Another common ailment of new traders is simply being unrealistic of what is going to happen. Most of us start out with dreams of sitting on a beach, opening our laptop, hitting a few keys on the keyboard, and suddenly making a few thousand dollars. It only takes a couple of trades to see how unlikely that is.
The truth is that you are entering a business. If you had $1,000 to open a business with, how much would you expect to make on that business right away? Would it be reasonable for you to expect to make a consistent living from that small sum? Since you undoubtedly answered “No”, you really shouldn’t expect to make a killing off that $1,000 trading Forex either.
It will take time to build your balance up, allowing you to trade larger amounts, and make larger profits. With patience and a little common sense, you can get to the point where your profits truly matter.
“Picking it up along the way.”
Seriously, this one is very dangerous. Trading is a skill, and as such, should be treated like one. Most doctors didn’t just “pick it up”, but most Forex traders seem to think they can. You are competing against some of the brightest minds in the world. While you certainly can come out ahead, you need to know what you are doing before you do it! This is just common sense.
Through study, and demo accounts, you can get the experience needed to compete with the larger firms around the world. You do have certain advantages that they don’t, like being able to jump in and out of the market with ease for example. You can learn to use your experience to make money consistently, but it takes time.
While this is similar to having an underfunded account, there are still a large amount of traders that insist on using all of the leverage they can. The lure of large gains is simply too much for them to ignore, but they don’t seem to think about the losses waiting to happen.
Being far too overconfident
While being confident isn’t a bad thing, it can go too far. Maybe your last trade made a large amount for you. If that’s the case, you should be happy, but it doesn’t make you bulletproof. Some traders will take a string of wins as a signal to start trading with large positions.
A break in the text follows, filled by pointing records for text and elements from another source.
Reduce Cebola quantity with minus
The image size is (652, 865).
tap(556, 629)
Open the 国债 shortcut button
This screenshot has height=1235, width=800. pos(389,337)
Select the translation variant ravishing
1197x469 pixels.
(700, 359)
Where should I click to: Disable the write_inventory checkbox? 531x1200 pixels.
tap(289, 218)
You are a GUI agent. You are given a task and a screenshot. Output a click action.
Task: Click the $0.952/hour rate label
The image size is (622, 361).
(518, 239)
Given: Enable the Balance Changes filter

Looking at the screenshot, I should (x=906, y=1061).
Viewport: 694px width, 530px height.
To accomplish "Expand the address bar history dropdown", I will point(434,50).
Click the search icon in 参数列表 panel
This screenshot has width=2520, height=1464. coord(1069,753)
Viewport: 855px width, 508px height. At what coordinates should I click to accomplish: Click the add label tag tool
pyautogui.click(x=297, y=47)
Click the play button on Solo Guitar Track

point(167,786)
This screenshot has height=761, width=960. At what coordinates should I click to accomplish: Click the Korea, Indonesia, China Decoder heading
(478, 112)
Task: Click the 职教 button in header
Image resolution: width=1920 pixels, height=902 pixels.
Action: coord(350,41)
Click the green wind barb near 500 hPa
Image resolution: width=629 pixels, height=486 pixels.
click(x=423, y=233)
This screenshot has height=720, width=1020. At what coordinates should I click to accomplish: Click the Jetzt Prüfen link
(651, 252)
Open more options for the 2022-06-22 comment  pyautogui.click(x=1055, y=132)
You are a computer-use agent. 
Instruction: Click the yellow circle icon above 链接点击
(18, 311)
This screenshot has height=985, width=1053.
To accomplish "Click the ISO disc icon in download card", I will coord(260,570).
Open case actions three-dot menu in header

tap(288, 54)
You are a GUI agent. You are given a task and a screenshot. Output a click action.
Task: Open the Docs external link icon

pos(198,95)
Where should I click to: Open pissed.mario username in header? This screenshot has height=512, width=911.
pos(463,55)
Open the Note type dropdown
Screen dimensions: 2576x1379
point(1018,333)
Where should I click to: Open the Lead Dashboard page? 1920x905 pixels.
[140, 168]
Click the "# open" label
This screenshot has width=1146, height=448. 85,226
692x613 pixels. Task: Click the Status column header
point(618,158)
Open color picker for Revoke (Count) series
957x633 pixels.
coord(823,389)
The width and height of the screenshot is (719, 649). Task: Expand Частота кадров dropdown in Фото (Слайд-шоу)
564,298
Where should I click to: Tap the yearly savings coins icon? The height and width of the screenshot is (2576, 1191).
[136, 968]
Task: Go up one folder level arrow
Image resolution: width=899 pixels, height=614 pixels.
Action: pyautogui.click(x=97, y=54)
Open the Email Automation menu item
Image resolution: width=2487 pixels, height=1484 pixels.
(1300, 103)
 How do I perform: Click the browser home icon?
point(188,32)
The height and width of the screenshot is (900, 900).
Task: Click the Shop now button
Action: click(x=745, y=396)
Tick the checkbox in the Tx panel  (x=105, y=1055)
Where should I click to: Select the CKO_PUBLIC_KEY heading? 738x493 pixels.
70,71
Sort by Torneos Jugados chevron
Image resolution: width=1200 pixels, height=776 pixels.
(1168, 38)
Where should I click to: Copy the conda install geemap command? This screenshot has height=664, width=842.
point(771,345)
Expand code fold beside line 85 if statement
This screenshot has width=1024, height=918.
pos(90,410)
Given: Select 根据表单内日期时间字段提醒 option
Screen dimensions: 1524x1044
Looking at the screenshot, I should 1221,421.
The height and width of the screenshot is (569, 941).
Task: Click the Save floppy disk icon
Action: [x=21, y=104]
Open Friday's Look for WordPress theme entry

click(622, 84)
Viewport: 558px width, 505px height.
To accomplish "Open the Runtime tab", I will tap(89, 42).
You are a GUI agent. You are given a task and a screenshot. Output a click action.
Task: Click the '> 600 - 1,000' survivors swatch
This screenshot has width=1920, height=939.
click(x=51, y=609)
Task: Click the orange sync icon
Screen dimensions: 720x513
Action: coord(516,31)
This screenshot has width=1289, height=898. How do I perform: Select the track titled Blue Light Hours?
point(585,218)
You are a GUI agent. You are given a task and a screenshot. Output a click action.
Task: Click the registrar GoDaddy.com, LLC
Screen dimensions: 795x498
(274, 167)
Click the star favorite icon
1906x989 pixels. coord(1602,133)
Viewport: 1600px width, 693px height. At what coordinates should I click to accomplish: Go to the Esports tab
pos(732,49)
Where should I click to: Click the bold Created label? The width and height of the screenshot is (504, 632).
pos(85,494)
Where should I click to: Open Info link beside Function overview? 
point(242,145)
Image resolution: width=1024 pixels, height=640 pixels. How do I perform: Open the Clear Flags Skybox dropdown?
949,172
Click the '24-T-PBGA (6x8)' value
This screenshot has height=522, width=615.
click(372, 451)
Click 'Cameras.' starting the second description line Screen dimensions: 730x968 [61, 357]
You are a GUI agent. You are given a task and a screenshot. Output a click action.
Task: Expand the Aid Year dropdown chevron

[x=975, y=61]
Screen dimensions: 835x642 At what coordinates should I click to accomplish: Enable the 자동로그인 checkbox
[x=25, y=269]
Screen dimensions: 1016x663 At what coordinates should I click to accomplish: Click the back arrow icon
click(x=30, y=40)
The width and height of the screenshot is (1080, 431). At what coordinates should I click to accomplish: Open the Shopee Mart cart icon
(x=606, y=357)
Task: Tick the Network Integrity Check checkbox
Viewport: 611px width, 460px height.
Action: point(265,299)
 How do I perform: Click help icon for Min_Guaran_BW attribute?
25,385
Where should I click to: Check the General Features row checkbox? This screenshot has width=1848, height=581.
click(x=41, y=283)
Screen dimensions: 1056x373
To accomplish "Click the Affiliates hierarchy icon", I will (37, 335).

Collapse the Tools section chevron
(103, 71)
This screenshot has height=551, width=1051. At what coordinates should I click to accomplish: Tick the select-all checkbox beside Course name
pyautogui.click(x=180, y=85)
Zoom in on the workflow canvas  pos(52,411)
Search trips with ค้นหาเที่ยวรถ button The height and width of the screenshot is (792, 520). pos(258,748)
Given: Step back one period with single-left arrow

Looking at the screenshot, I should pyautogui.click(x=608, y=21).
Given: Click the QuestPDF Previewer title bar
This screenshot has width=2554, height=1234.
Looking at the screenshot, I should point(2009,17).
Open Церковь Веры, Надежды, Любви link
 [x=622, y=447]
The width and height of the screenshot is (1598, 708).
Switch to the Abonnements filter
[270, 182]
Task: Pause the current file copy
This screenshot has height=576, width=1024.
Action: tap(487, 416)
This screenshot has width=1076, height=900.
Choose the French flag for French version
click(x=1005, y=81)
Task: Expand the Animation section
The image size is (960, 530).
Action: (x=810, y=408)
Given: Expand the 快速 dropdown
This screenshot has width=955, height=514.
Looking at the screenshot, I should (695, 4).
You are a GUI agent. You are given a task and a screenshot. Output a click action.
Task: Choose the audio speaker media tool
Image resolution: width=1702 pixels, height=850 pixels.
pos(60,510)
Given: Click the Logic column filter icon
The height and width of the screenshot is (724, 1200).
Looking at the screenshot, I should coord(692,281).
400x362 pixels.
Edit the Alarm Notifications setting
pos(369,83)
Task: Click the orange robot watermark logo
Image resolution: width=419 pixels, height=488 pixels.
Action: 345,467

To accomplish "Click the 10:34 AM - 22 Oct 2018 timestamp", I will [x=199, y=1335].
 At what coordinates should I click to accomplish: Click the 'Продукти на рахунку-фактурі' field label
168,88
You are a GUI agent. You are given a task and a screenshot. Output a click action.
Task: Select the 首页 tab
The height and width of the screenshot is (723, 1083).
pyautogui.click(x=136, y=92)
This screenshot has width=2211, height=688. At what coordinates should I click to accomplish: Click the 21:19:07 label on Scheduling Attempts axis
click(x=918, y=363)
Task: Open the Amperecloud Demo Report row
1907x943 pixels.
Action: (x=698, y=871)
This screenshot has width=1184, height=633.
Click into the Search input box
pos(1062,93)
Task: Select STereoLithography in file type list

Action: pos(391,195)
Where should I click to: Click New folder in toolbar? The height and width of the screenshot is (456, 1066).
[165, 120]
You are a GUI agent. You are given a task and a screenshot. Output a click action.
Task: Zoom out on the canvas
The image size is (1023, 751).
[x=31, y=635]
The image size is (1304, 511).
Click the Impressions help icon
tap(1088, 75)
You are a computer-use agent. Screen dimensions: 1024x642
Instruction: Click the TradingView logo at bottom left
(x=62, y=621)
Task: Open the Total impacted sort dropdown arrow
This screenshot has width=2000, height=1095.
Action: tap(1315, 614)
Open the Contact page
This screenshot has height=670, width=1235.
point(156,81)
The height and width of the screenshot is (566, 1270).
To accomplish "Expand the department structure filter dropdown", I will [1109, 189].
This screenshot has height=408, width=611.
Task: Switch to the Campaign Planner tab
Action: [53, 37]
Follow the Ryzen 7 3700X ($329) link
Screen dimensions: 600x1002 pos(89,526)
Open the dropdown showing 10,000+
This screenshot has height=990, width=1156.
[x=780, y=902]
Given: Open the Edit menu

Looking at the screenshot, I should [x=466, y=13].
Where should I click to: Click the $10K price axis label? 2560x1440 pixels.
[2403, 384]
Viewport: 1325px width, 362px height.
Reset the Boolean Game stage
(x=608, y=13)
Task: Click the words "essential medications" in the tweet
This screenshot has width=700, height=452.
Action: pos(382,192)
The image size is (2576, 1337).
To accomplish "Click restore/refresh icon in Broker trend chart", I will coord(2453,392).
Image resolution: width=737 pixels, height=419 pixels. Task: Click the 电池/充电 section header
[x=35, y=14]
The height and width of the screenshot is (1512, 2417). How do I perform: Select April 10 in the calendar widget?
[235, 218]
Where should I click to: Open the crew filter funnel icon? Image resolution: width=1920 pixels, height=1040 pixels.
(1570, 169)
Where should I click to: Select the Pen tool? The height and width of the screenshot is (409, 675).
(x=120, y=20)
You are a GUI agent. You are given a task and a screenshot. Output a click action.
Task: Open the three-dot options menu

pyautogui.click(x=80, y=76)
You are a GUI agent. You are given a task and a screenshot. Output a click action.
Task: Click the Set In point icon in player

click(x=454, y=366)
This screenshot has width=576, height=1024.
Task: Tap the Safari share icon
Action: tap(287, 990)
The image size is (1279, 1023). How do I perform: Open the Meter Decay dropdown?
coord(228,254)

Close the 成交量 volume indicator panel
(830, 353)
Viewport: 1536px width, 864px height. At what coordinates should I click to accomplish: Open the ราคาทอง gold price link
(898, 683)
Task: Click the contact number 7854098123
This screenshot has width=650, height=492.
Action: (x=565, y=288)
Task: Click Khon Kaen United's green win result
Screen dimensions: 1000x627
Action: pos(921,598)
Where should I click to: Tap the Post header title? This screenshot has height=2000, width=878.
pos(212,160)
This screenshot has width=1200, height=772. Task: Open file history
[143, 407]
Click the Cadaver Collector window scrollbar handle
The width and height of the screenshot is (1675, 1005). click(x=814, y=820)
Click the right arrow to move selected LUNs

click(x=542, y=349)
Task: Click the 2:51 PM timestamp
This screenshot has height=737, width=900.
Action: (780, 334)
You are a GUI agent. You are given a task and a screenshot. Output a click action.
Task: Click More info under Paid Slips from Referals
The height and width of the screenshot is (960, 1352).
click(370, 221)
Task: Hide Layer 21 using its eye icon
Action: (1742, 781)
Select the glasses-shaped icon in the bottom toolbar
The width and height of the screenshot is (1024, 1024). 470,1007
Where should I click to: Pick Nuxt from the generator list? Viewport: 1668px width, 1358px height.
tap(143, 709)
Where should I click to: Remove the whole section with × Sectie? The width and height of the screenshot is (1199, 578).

This can really hurt you, because one large trade that goes wrong can wipe out several of your normal sized wins. A loss can come at any time, and successful traders will actually trades like it is likely.
Having no plan
A successful forex trader will have a trading plan. Period. You cannot just trade ‘off the cuff” and expect to make reasonable decisions. A trading system as part of your plan can go a long, long way towards becoming profitable. You need to know what to do in various market conditions. A trading plan will help you with that.